— Sezione di testo —
######
Per capirne di più abbiamo deciso di intervistarla. Ne esce un viaggio nella Milano rapace del lavoro, che ne dà in abbondanza ma pretende molto. Dove si trova lavoro “breve” ma non un posto dove dormire. Ed emerge anche lo stato del bar italiano, oggi. A rischio per mancanza di competenze, investimenti sulle persone, scarsa managerialità.
Com’è cercare lavoro a Milano, oggi?
"Sono rientrata a Bologna da Atene, dove ho lavorato due anni, a ottobre dell’anno scorso. A Milano sono da un mese e 4 giorni ed è completamente diverso. A Bologna trovavo proposte da 1000-1200 euro al mese fino all’estate, 'poi vediamo'. Se non hai cibo da mettere sul tavolo non ci sputi sopra siamo d’accordo, però far leva su questo significa sfruttare le persone. Più che altro i datori non sono disposti a confrontarsi con un professionista che copre le lacune. Se io di caffè non so niente e ti chiedo di darmi una mano affidati, non contestare ogni cosa che ti dico perché se no preferisco essere pagata meno e fare il mio, per quieto vivere. È forse quello che la gente sta facendo ed è brutto perché entri in un loop con il personale svogliato, verso i clienti e nei confronti dei colleghi. Se uno arriva con entusiasmo, voglia di fare, propositivo, già viene visto male. Diventa un ambiente tossico e alla fine è il settore che ne risente, non il singolo".
È facile trovare lavoro?
######
[Voci provenienti da una fonte di dati]
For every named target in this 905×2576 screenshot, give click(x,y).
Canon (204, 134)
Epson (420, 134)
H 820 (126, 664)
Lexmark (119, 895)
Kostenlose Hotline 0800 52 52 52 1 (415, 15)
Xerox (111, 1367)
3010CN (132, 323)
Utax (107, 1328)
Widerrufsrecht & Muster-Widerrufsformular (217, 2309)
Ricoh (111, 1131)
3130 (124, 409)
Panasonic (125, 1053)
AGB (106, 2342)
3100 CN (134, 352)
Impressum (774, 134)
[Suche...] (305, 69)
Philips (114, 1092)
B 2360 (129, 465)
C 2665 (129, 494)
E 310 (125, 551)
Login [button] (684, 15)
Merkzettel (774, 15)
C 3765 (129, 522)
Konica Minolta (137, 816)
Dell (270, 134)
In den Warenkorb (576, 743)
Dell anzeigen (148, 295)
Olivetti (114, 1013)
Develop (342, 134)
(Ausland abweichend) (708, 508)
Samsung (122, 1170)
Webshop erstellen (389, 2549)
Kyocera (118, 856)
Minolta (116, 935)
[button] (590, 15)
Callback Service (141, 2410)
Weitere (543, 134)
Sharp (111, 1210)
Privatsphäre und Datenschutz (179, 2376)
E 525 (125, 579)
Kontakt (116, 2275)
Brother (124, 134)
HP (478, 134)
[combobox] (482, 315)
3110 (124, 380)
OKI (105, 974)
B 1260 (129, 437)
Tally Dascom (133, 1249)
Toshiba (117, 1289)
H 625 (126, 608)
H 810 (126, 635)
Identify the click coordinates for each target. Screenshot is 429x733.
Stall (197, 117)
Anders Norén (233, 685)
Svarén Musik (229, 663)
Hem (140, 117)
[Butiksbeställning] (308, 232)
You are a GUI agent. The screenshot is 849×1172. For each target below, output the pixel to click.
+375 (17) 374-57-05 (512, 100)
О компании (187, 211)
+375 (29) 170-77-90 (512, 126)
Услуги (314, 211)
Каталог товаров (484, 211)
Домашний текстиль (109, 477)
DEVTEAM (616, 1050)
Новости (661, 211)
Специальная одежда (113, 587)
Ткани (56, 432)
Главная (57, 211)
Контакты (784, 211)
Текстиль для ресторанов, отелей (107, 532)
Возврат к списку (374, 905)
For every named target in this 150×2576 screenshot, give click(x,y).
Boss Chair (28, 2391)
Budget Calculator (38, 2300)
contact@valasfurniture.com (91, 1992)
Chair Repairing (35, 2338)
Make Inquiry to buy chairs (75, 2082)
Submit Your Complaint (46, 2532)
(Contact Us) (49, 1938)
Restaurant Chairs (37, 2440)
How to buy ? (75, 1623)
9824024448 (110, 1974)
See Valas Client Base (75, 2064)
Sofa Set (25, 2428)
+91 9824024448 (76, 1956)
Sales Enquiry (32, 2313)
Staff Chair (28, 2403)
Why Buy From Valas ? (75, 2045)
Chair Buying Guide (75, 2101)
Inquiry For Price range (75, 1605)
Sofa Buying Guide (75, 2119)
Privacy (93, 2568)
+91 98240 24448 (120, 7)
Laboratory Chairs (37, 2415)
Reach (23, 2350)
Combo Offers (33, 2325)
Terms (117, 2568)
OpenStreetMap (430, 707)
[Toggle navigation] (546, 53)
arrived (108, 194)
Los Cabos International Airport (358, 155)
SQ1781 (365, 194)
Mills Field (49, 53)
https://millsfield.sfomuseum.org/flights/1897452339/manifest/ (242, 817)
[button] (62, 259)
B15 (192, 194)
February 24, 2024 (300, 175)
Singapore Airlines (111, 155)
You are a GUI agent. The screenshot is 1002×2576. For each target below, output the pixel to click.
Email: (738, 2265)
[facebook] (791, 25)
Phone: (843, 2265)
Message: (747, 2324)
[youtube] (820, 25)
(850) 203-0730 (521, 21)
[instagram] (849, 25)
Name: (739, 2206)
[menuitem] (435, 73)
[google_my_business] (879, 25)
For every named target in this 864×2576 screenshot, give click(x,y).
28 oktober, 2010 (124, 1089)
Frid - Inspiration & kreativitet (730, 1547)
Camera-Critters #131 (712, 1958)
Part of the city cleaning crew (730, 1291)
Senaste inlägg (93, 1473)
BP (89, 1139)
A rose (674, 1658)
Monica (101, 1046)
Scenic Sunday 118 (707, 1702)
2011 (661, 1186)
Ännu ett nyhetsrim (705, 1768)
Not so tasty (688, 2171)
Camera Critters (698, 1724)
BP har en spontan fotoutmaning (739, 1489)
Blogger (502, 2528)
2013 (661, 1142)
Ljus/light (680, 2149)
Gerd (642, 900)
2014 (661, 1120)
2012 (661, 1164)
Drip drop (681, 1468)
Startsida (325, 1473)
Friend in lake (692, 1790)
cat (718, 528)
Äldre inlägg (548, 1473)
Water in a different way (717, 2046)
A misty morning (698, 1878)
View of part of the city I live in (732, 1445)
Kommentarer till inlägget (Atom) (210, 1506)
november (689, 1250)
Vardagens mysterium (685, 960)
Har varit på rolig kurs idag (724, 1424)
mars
######
— Istruzioni operative 1 —
Risponda alle domande seguenti basandosi sulla sezione di testo.
(a) Per quanto tempo la persona intervistata ha lavorato ad Atene?
(b) Da quanto tempo la persona intervistata si trova a Milano?
(c) Quale compenso mensile offrivano le proposte trovate a Bologna?
— Istruzioni operative 2 —
Trascriva dalla sezione di testo il passo compreso tra "Per capirne di" e "a Milano, oggi?", estremi inclusi.
— Istruzioni operative 3 —
Elenchi tutte le città nominate nella sezione di testo.

— Risposta finale 1 —
(a) Due anni.
(b) Da un mese e 4 giorni.
(c) Da 1000 a 1200 euro al mese.

— Risposta finale 2 —
Per capirne di più abbiamo deciso di intervistarla. Ne esce un viaggio nella Milano rapace del lavoro, che ne dà in abbondanza ma pretende molto. Dove si trova lavoro “breve” ma non un posto dove dormire. Ed emerge anche lo stato del bar italiano, oggi. A rischio per mancanza di competenze, investimenti sulle persone, scarsa managerialità.
Com’è cercare lavoro a Milano, oggi?

— Risposta finale 3 —
Milano, Bologna, Atene